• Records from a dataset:
========

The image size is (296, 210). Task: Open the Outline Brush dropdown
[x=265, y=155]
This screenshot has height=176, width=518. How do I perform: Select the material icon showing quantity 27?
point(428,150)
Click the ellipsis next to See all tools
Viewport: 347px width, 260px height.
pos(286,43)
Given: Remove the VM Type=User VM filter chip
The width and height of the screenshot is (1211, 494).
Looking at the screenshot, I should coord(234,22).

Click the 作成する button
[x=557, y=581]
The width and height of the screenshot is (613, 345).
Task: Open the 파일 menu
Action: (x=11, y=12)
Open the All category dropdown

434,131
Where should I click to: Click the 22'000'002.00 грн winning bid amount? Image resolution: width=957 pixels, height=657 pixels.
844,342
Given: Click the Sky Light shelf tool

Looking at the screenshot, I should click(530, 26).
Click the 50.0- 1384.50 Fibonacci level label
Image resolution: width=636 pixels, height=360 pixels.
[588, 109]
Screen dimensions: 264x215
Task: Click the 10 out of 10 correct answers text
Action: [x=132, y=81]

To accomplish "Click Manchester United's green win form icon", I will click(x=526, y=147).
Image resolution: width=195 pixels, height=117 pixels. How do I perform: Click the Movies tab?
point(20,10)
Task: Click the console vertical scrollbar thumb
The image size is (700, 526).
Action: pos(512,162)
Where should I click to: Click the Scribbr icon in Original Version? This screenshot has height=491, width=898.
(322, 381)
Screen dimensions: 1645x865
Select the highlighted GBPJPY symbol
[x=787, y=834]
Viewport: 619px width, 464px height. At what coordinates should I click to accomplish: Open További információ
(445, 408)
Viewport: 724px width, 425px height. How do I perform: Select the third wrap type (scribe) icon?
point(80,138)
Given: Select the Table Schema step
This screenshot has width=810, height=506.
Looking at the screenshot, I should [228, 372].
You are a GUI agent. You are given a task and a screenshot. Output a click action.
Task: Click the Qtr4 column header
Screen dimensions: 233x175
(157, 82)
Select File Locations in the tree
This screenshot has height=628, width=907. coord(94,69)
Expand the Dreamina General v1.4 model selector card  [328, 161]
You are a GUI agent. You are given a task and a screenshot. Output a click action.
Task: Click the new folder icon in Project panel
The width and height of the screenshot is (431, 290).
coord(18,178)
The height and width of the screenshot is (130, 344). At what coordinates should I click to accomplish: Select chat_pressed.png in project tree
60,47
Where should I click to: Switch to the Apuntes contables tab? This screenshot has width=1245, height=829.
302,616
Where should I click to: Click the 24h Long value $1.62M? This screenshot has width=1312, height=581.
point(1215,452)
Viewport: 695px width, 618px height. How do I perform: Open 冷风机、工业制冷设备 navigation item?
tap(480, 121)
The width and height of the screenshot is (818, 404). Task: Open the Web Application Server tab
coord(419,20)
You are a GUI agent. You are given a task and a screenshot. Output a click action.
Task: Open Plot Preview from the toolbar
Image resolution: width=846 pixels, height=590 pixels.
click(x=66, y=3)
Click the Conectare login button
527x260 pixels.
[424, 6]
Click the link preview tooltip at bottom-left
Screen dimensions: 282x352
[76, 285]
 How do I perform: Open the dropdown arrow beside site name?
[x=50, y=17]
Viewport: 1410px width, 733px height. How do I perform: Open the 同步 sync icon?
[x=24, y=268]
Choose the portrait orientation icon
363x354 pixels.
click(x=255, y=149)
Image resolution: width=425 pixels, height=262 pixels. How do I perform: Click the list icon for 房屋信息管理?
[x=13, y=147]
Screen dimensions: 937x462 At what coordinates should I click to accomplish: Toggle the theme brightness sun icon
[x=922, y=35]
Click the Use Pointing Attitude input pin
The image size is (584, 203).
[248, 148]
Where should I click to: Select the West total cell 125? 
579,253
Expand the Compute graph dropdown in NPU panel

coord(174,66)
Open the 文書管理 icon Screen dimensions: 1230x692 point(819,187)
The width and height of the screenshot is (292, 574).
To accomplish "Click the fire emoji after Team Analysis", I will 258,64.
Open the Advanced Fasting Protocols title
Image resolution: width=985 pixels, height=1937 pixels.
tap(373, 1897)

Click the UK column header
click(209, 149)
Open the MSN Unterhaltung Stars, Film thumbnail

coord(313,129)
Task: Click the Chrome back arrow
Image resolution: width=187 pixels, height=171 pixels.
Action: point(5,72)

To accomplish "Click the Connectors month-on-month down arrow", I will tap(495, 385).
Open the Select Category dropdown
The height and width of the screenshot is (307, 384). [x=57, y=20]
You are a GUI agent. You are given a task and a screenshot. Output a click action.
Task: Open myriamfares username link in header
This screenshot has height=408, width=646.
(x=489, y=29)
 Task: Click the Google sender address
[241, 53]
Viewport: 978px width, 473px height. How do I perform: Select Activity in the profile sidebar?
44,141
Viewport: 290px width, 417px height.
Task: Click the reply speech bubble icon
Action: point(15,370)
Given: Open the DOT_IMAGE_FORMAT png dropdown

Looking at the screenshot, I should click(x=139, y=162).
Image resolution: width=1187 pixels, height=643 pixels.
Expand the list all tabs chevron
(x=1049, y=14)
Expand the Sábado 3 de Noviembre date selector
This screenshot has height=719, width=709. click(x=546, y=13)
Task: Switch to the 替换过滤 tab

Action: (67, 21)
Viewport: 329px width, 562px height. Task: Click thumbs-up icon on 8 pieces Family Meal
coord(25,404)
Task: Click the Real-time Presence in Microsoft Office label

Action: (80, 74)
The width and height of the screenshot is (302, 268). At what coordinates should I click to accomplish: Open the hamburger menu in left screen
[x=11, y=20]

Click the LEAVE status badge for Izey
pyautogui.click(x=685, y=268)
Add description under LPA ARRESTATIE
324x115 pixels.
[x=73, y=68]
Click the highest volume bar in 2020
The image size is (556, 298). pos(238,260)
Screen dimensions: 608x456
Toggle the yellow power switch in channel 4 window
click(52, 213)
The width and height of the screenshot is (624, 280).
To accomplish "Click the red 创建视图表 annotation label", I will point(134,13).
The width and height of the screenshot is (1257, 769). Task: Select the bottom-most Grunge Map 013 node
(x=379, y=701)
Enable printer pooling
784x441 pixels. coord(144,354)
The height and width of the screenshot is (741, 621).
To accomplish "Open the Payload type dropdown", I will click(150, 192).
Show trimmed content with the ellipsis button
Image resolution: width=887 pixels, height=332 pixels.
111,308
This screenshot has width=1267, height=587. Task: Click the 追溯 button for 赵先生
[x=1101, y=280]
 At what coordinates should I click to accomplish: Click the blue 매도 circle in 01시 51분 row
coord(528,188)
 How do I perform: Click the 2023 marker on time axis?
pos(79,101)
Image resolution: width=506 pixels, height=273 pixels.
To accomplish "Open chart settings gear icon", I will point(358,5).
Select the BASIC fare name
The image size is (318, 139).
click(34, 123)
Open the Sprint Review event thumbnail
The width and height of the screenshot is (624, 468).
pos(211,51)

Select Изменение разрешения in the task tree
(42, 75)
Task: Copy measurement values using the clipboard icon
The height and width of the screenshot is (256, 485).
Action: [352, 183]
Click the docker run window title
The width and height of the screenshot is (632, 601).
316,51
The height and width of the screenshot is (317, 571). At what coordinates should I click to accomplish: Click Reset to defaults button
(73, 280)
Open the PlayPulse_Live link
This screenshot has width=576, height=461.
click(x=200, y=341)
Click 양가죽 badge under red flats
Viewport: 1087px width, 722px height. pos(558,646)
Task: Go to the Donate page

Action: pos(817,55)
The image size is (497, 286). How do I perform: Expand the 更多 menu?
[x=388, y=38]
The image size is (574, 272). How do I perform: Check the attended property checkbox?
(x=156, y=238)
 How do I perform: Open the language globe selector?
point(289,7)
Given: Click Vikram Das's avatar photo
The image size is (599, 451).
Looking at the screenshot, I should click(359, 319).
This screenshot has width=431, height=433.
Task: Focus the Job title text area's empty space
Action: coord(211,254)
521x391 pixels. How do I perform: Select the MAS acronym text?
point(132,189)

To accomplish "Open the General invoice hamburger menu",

========

• TASK TO COMPLETE: Above are the records. Identify each line that contains the word "General".

• EXERCISE RESULT:
Expand the Dreamina General v1.4 model selector card  [328, 161]
To accomplish "Open the General invoice hamburger menu",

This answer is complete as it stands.